Warnings: Contains OOCness, parody, cookies, and Sits.

Dedicated to Kokoro Sabishii, who I KNOW will read this…and had better appreciate my stab at Star Wars humor…happy birthday, Kokoro-chan…

ON WITH THE SHOW!

Hey.

You.

Yeah, you.

Are you listening?

You better be.

And if not, then...I'll talk to myself! Yeah, that's it. I can do that, you know. Do it all the time.

Well, if you're not listening, then you're missing out on the story.

So...this story is set long long ago, in a galaxy far far away...you know the drill. But it started about five minutes ago.

Ha ha. Time paradox. Have fun. I hate 'em, don't you?

In case you were wondering, who I am, I am the Immortal Impossible Annoying et cetera Sit-Spell! Fear my wrath!

Ok, now that that's out of the way, I can begin my story...Hey! Cut it out! I'm telling this!

(Sounds of a scuffle echo, punctuated with shouts in a girl's voice of 'Oh no you don't! You've had your spotlight! Now hush! I'll give you some lines later! Hey! Whew...')


Author's Note: Due to a hopefully, but not probably, fatal overdose of ego, the Sit-Spell will most definitely not be narrating this. As of now, this is set in third person silly omniscient.


"Come on, it's a movie! It'll be fun!"

"Movie?" The half dog-demon said the word as if it would bite him. For all he knew, it would.

"Yes, and it's one of my favorites. Please?" Kagome begged him, sweeping her black hair out of her eyes.

Inuyasha shuffled his feet and toyed with the beaded collar locked around his neck. "Fine," he muttered without much argument, having this bad feeling that he'd get 'sat' face-first into the ground about a million times if he refused. There was just something in Kagome's eyes that screamed 'or else.'

Kagome smiled brilliantly and caught his wrist to drag him inside. "Now please just try to enjoy it this time. I promise it doesn't jump out and attack you, no matter what." She declined to mention three-D IMax films, not wanting to confuse him. "I'll explain everything if you get lost."

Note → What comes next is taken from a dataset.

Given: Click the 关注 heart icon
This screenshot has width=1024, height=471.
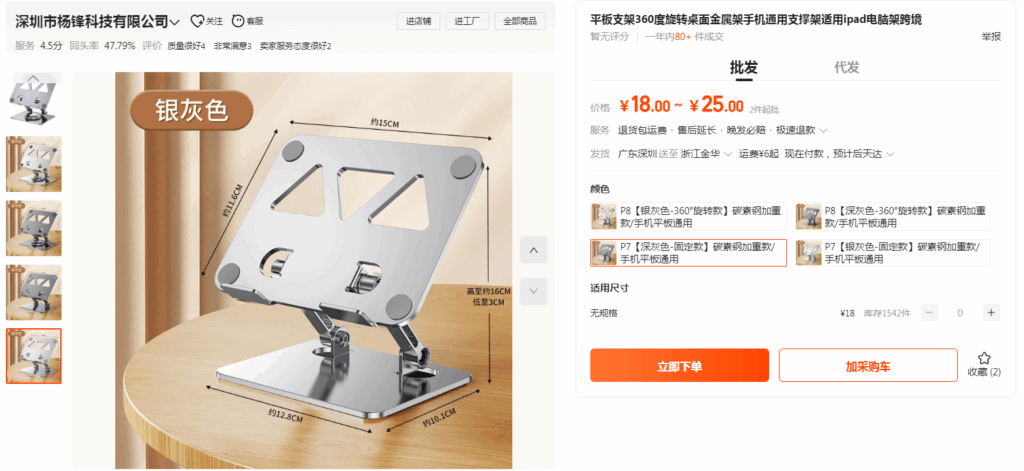Looking at the screenshot, I should 197,22.

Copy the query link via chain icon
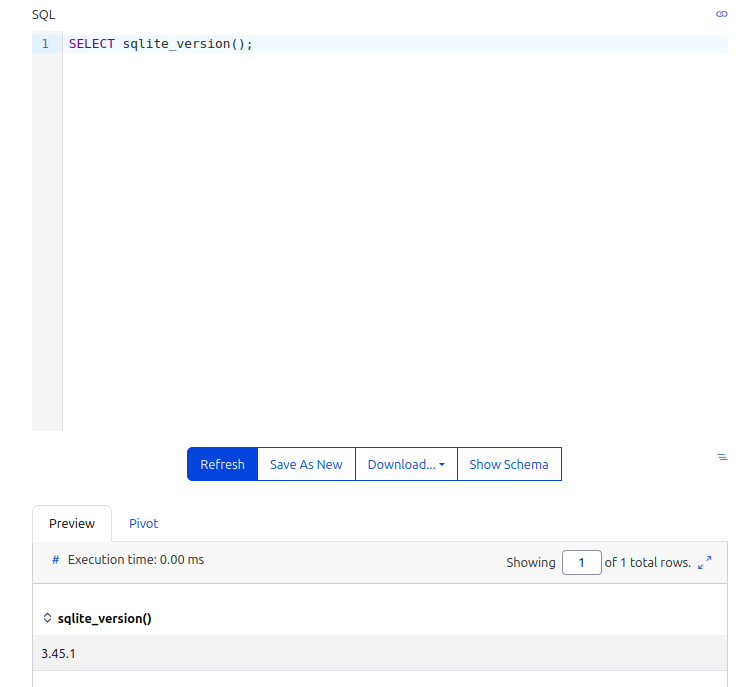[721, 14]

"Feh," Inuyasha snorted, twitching one dog-ear, the most obvious sign of his demonic heritage, besides about a dozen others, not the least being a sullen temper. "What are we watching again?"

"It's a dubbed American film," she chattered, not pausing for him to ask "What the hell's America?" The Japanese hadn't known about America five hundred years ago in the Feudal Era, where Inuyasha had been born. "It's called Star Wars, and it's science fiction, and it's really corny—sorry, unbelievably unbelievable—but it's a classic."

"Feh," Inuyasha replied, this being his catchall response, as they sat down on the couch in Kagome's living room. "Whatever."

Kagome didn't believe a word of it. If he'd had any obvious objections, the temperamental half-demon would have stormed out long ago; that is, when she'd first brought up the idea. She bounced up immediately and busied herself with first finding, then starting the video, wincing apologetically as the whine of static slicked her friend's sensitive ears back hard.

"Right!" she said, switching off the lights and grabbing the remote before re-joining Inuyasha on the couch.

She gave him a quick crash-course on the use and purpose of the remote as the video went through its presentation on how they'd touched up the movie for the Special Edition, demonstrating and letting him play with it, while making sure he didn't break it.

"So what is this about?" he asked finally. "Are there demons in it?"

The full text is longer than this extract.